_Description of the task_.
Return each line from the items below that contains the word "height". Case matters, so uppercase and lowercase letters do not count as a match for each other.

************

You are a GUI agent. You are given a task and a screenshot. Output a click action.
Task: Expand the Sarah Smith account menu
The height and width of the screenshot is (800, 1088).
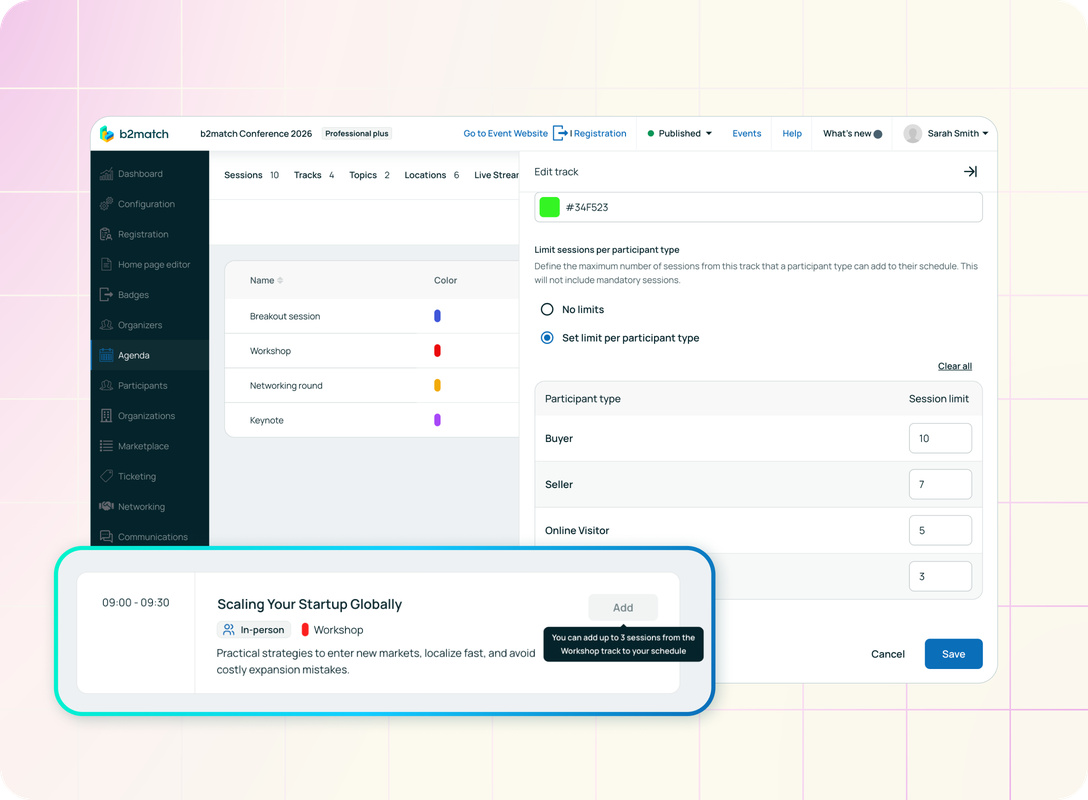click(946, 134)
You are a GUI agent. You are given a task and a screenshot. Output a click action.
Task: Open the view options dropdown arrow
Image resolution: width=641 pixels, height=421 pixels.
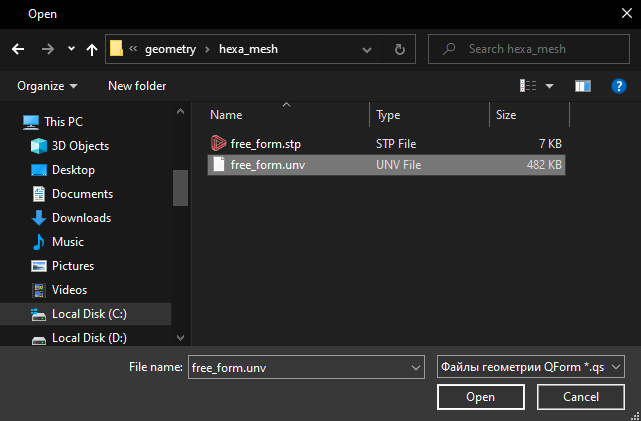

************

_Written reply_.
The height and width of the screenshot is (800, 1088).
Image resolution: width=641 pixels, height=421 pixels.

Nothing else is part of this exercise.